My advice is to carve out 30 minutes in the morning and just start. Pick a
focus; most people pick a sensation of breathing. While focusing on this,
observe what your mind and body do, without reacting to it, and without
judging it or yourself. When your attention wanders, re-focus it without
judgement. This will happen a lot, noticing your attention wandering and re-
focusing is part of the practice. It will happen less and less over time.

There are no mind hacks, but here are some things that might be helpful to
look out for. These are things to verify for yourself through direct insight:
don't take my word for it.

* Your thoughts are not actually part of your identity. _You_ are not your thoughts, judgements, emotions, etc. The "voice in your head" is not you.

* Most people actually see and live in a landscape of subjective thoughts based on reality, instead of seeing and living in reality directly.

* People are primarily harmed not by events, but by their reaction to the events.

------
beaconstudios
I had this problem myself. My solution: focus on agile, feature-driven
development. Make the next feature work in a scrappy (ie exploratory coding)
way, then take what you learned and refactor. Don't take it as an opportunity
to refactor everything - just the code around that one feature, and close
relatives e.g. common functionality that can be abstracted out.

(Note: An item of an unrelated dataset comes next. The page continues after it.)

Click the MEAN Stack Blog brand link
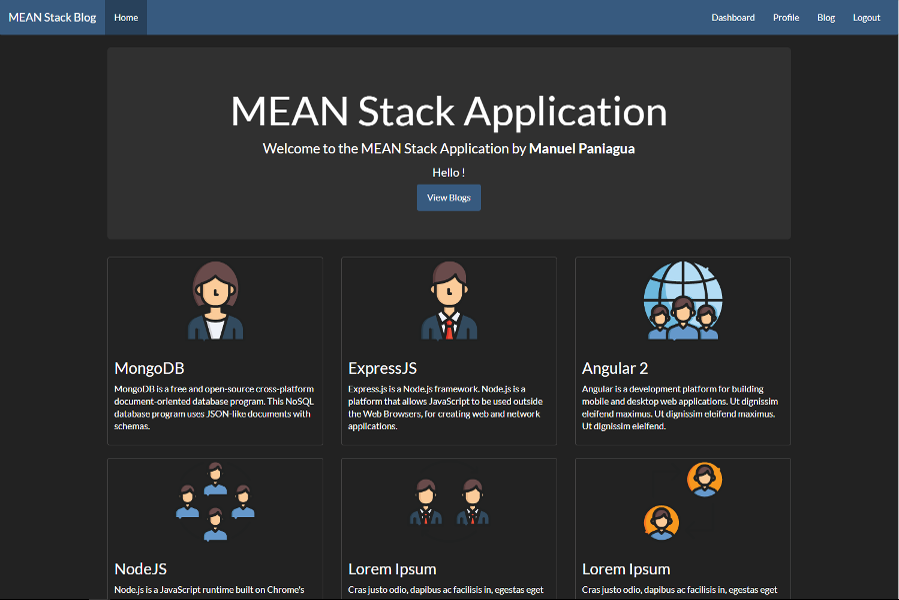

Presumably you're working on your software for a reason - not just to press
keys for hours on end. So focus on getting the software ready to fulfil that
purpose and don't get so caught up on software engineering practices. Most
best practices in software engineering are solely there to allow large teams
to work on a single codebase anyway (especially so for extensibility and
modularity) and that doesn't apply to your project so why would you follow
them?

------
jenscow
There's nothing wrong with having good workmanship in the things you produce.
More so for the things you enjoy doing.

If you _enjoy_ writing these abstractions, then knock yourself out. You said
"hobby", right?

Personally, I'm slightly against this type of thing.. abstractions/modularity
for the sake of it. An abstraction for a single concrete thing is actually
less readable. A good goal would be to design/write so it can be abstracted
later (if required).

GoF is an excellent guide, but it's not a rule-book.

------
throwaway191701
Perfect is the enemy of good enough